◆ Article:

DECLARE_TASKLET(writer_tasklet,writer_bottomhalf,(unsigned
long)&status);

in write() function:

static ssize_t eib_write(struct file *file, const char *buf, size_t
count, loff_t *offset){

	//adding header, checksum and ending character to the user data

	tasklet_schedule(&writer_bottomhalf);
	return bytes_read_from_user_space;
}


in writer_bottomhalf() function:

static void writer_bottomhalf(unsigned long data){

	if(bytes_send==writer_length){

	    //init timer to check for acks

	}
	else{

	    outb(writer[bytes_send], eib_io+UART_TX); //eib_io=0x03f8
	    printk(KERN_INFO"sending %x\n",writer[bytes_send]);

       }
}

in ISR function:

static void interrupt_handler(int irq, void *dev_id, struct pt_regs
*regs){

	//do stuff for other interrupts

	if ( inb(  eib_io + UART_LSR ) & ( UART_LSR_THRE) ){

		bytes_send++;
		tasklet_schedule(&writer_bottomhalf);

	}
}

so i call my bh function from my write() and from my ISR routines.

◆ Listed records:

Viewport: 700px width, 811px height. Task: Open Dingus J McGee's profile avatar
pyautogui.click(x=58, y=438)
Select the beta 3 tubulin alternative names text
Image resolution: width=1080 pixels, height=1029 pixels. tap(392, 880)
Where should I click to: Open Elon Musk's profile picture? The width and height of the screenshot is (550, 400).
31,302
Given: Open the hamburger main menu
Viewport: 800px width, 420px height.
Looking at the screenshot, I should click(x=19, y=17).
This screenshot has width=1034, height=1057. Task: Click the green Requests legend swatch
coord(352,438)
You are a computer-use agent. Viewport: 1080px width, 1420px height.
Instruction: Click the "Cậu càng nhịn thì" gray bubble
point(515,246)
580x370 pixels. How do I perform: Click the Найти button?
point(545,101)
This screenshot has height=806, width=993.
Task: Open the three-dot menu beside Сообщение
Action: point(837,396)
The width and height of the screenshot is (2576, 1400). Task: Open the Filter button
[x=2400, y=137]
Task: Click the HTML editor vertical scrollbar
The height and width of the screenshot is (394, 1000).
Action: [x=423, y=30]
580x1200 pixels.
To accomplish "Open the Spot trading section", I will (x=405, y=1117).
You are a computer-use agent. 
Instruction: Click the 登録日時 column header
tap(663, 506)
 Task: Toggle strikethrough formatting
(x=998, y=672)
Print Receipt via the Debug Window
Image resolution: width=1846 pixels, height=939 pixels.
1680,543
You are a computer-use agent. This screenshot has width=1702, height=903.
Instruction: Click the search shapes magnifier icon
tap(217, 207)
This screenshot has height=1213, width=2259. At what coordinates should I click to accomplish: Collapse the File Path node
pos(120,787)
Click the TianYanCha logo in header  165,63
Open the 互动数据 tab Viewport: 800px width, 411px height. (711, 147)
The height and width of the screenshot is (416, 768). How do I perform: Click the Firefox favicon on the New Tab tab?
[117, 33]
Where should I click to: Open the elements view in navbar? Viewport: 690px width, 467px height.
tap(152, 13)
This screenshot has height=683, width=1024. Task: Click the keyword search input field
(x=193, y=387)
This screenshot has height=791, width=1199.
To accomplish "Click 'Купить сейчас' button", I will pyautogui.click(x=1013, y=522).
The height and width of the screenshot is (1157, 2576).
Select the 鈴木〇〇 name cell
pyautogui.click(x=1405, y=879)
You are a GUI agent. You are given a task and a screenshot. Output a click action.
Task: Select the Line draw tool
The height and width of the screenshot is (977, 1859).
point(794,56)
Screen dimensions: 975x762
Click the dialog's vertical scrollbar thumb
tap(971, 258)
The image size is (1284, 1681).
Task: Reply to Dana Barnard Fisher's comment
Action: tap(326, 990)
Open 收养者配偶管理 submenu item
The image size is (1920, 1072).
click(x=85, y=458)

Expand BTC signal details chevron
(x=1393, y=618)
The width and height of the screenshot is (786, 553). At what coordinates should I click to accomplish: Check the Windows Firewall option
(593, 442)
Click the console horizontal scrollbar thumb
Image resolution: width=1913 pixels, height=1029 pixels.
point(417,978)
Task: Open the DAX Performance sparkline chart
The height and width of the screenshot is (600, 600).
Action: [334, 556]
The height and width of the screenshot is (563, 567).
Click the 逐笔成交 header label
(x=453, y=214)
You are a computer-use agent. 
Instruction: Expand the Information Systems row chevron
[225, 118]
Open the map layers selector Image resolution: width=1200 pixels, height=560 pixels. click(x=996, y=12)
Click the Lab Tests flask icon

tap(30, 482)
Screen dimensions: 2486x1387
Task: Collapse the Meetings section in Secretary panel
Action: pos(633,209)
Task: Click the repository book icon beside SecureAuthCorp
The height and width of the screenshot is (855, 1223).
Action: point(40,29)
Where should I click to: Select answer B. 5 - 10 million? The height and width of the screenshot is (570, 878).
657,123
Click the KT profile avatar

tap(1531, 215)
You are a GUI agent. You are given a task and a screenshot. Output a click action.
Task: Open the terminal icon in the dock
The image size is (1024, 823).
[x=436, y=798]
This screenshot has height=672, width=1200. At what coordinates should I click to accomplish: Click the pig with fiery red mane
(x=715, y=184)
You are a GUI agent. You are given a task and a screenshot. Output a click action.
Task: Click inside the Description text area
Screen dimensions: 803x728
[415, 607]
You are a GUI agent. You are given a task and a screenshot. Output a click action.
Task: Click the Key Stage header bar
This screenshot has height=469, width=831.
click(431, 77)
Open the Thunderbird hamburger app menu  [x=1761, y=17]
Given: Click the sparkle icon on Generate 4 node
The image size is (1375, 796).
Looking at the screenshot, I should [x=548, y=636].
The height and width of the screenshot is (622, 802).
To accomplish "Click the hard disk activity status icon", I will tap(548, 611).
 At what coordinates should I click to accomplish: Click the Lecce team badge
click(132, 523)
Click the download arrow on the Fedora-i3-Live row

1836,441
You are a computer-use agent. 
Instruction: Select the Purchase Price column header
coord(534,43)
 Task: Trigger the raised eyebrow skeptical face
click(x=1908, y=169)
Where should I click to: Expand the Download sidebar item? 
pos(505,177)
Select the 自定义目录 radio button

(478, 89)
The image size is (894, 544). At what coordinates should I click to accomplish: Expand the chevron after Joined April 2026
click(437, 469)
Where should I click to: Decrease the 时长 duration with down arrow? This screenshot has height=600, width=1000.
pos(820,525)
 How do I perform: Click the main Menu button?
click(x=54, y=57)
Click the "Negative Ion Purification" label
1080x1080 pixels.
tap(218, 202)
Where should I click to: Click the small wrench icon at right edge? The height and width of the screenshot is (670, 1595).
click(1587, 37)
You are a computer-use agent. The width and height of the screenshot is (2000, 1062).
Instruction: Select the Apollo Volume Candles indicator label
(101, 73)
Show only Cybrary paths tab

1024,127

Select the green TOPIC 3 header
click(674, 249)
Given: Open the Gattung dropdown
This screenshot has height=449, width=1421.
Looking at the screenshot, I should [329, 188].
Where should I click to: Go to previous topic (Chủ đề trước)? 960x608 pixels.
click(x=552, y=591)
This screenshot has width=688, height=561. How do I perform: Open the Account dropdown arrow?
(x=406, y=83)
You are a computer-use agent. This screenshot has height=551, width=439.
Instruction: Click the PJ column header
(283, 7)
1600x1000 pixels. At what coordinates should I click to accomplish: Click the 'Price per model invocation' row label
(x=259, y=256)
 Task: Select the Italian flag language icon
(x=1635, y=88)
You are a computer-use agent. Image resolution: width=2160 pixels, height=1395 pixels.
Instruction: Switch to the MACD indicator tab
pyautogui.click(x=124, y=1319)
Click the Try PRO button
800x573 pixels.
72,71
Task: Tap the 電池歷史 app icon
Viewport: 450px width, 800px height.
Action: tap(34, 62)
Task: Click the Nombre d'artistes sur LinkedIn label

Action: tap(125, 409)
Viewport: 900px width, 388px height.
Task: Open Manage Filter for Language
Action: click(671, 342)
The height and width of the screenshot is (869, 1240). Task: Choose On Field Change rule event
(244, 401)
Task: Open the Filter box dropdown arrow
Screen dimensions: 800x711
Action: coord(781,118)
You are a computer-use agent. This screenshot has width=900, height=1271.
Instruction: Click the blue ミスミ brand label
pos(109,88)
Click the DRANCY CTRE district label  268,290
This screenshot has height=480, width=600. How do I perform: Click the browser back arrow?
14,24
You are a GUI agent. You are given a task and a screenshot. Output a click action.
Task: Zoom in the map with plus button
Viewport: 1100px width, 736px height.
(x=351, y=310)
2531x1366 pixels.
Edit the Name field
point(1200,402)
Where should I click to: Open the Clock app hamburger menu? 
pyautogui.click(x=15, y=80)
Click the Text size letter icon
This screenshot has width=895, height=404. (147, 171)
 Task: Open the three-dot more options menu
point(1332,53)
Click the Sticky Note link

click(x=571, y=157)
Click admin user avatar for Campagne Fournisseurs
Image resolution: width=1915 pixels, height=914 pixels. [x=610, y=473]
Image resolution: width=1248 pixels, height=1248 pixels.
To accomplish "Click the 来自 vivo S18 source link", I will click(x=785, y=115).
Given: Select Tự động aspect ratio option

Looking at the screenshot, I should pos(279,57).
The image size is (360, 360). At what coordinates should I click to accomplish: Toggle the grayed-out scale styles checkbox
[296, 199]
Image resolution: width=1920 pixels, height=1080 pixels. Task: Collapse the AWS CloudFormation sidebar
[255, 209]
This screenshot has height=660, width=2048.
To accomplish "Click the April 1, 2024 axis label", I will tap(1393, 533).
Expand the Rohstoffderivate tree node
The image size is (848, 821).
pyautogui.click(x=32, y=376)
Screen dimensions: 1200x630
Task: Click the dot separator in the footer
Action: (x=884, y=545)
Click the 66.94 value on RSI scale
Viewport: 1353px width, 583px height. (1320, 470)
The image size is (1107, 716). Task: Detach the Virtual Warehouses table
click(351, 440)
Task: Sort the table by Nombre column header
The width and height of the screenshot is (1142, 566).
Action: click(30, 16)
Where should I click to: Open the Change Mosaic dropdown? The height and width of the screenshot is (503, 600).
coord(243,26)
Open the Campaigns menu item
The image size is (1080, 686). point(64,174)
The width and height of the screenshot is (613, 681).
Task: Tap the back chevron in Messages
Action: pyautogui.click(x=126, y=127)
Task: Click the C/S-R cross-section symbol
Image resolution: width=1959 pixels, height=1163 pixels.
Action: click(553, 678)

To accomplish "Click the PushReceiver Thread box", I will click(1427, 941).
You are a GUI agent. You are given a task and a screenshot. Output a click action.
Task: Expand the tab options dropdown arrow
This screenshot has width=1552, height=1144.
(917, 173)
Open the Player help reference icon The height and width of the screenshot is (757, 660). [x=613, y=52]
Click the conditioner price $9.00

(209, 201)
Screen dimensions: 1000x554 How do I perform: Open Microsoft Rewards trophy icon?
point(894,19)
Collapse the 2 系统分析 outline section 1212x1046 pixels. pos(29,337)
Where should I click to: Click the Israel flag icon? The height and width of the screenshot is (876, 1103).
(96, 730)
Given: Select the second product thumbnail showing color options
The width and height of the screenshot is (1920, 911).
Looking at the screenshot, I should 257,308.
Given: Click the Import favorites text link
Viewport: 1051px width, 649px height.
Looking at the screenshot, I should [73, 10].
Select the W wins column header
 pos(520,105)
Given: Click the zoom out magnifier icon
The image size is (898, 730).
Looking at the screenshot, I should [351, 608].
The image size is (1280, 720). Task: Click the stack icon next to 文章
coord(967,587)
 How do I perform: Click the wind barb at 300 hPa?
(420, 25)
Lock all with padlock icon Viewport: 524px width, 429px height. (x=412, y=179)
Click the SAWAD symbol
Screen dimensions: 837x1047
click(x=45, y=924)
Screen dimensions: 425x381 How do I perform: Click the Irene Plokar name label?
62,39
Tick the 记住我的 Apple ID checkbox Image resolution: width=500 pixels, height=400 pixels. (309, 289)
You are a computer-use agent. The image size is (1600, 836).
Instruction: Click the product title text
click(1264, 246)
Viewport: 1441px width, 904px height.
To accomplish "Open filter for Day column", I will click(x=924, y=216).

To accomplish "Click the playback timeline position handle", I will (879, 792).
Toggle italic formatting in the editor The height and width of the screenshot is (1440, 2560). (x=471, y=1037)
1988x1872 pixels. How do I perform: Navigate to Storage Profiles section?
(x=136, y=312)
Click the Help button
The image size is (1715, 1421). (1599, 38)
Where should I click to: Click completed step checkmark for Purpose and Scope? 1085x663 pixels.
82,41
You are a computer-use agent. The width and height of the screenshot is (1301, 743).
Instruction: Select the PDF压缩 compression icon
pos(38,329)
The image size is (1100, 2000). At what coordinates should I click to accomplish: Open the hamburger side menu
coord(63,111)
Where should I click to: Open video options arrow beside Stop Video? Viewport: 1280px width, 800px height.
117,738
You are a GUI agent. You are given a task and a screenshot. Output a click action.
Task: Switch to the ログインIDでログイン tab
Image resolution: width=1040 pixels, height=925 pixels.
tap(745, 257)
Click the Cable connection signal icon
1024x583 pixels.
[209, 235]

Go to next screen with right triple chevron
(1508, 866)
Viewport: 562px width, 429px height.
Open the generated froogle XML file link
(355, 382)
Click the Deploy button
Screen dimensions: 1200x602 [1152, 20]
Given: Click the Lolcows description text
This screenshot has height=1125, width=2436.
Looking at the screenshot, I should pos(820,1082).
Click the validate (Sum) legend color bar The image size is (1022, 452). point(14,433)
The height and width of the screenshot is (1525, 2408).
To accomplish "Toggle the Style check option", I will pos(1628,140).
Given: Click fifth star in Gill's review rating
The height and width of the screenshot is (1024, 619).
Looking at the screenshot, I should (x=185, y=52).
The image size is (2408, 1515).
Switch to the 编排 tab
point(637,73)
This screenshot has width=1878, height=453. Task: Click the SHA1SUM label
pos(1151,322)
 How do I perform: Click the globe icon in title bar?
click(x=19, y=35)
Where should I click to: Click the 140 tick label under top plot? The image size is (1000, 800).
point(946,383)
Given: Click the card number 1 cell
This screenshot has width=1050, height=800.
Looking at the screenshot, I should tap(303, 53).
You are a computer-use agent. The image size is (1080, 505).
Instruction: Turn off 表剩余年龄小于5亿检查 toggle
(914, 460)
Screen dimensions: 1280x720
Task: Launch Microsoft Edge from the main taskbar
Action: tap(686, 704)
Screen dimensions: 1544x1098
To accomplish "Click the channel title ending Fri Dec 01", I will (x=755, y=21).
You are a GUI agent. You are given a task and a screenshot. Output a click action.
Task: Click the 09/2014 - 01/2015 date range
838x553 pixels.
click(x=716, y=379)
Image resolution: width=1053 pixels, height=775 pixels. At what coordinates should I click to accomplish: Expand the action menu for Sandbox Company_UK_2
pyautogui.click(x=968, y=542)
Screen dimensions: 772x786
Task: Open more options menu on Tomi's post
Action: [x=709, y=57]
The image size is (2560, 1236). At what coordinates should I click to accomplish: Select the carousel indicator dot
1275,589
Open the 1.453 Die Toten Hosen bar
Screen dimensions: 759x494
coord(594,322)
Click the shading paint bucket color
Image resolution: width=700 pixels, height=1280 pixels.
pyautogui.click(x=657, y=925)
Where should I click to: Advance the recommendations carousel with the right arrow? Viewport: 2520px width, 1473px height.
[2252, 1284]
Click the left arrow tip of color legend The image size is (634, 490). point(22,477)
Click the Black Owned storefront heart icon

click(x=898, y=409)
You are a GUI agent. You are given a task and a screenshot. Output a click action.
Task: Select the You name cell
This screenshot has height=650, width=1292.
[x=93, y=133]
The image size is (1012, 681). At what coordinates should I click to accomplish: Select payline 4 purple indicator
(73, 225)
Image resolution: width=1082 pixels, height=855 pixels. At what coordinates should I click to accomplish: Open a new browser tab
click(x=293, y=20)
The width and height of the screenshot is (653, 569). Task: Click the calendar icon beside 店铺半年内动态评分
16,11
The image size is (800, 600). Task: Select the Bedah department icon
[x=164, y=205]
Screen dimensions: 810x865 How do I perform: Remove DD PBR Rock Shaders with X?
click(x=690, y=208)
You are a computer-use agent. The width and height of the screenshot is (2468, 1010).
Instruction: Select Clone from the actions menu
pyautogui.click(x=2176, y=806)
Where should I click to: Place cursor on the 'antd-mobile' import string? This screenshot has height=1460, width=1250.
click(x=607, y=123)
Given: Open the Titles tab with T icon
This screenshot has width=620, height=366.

◆ Required task A: List every function whose definition appears in the driver code.
◆ Required task B:
Does each statement agree with the driver code? Answer yes or no for each, and quote the words that decide it.
(i) The interrupt handler increments bytes_send.
(ii) eib_io is set to 0x02f8.
(iii) The bottom-half function is called only from the write() function.
◆ Required task C: Transcribe the driver code between "static void interrupt_handler(int" and "my ISR routines.", inclusive.

◆ Full answer A: eib_write, writer_bottomhalf, interrupt_handler

◆ Full answer B:
(i) Yes: "bytes_send++;"
(ii) No: "//eib_io=0x03f8"
(iii) No: "so i call my bh function from my write() and from my ISR routines."

◆ Full answer C:
static void interrupt_handler(int irq, void *dev_id, struct pt_regs
*regs){

	//do stuff for other interrupts

	if ( inb(  eib_io + UART_LSR ) & ( UART_LSR_THRE) ){

		bytes_send++;
		tasklet_schedule(&writer_bottomhalf);

	}
}

so i call my bh function from my write() and from my ISR routines.